CBP Officer Job Description

In order to detect and interdict terrorists, criminals and contraband materials CBP Officers will utilize an array of detection and investigatory tools including metal detectors, chemical sniffers, Geiger counters, canine units and interrogations. CBP officers will supervise and support anti-terrorism operations with the intent to identify and apprehend threats to the United States.  The US CBP will coordinate efforts with the Federal Bureau of Investigations, U.S. Department of Defense and other federal, state and local agencies to ensure that America’s points of entry remain closed to unauthorized and prohibited personnel and materials.

CBP Officers are front line personnel who inspect ships, planes, passengers, luggage, trucks, automobiles and any other conveyances which may harbor a threat.  If a threat is detected, suspects are interrogated, checked, and detained, while threat responses are implemented, including material containment and facility evacuations.

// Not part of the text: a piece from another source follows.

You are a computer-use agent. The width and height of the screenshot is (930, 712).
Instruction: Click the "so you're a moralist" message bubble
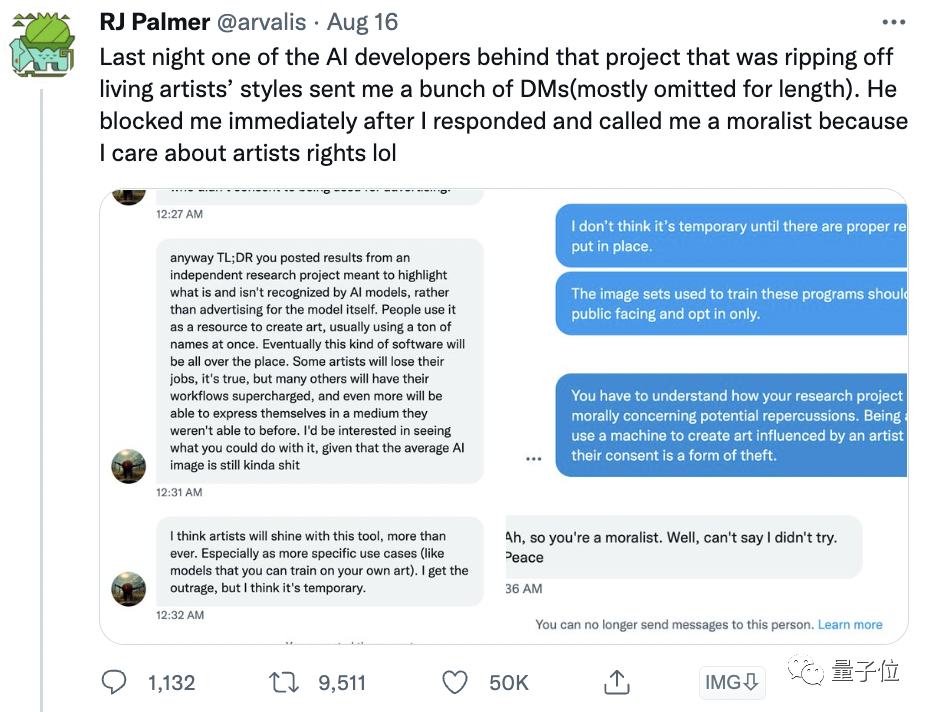680,547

A CBP Officer is expected to fulfill the following responsibilities during job performance

  • Question all personnel entering the United States as to their intended activities, required documentation or purpose in entry
  • Perform physical checks of cargo, vehicles and visitors
  • Examine cargo containers using visual confirmation of manifest lists, canine detectives, and radiation detectors
  • Perform thorough examinations of trucks and vehicles containing goods
  • Investigate any suspicious behavior, luggage or packages
  • Conduct immigration and document checks to ensure the proper visas, passports and entry permits are present
  • Administer a “secondary inspection”, in which a questionable traveler is comprehensively interrogated
  • Arrest, detain and transfer criminals or suspects to local, state or federal detention facilities

Salary and Career Benefits

The salary range for a CBP Officer is substantial.  While some divisions within the US CBP allow Officers to obtain Grade Level 11 at the end of their career, which comes with an annual salary of between $50,287 and $65,371 as of 2012, many CBP officer careers begin with a GS-5 salary, which precludes the possibility of complete progression.  Many of these entry level positions with a GS-5 or GS-7 rating will provide salaries ranging from $27,431 up to $54,028 per year.  These base salaries may be modified significantly by working overtime, night shifts or Sundays.  Overtime pay is twice the normal hourly wage, while night time pay is 15 percent more, and Sundays is 50 percent above normal pay.

The federal employee benefits that come with a CBP Officer career are considerable.  In addition to health, dental and vision plans, officers have life insurance and long term care insurance plans available to them.  Upon completion of the 15 weeks of paid training, CBP officers immediately begin accruing paid leave days with a maximum cap that grows as the officer’s career matures.   There is also tuition assistance, flexible work schedules and teleworking options.

Among the many benefits of serving the United States as a front line officer are enhanced retirement benefits.  In 2011, the federal Office of Personnel Management announced that CBP Officers will now earn annuity benefits more quickly and may retire early like firefighters and other law enforcement officials. These retirement benefits may accrue at 2.5 percent annually under the Civil Service Retirement Act or 1.7 percent annually under the Federal Employee Retirement Service.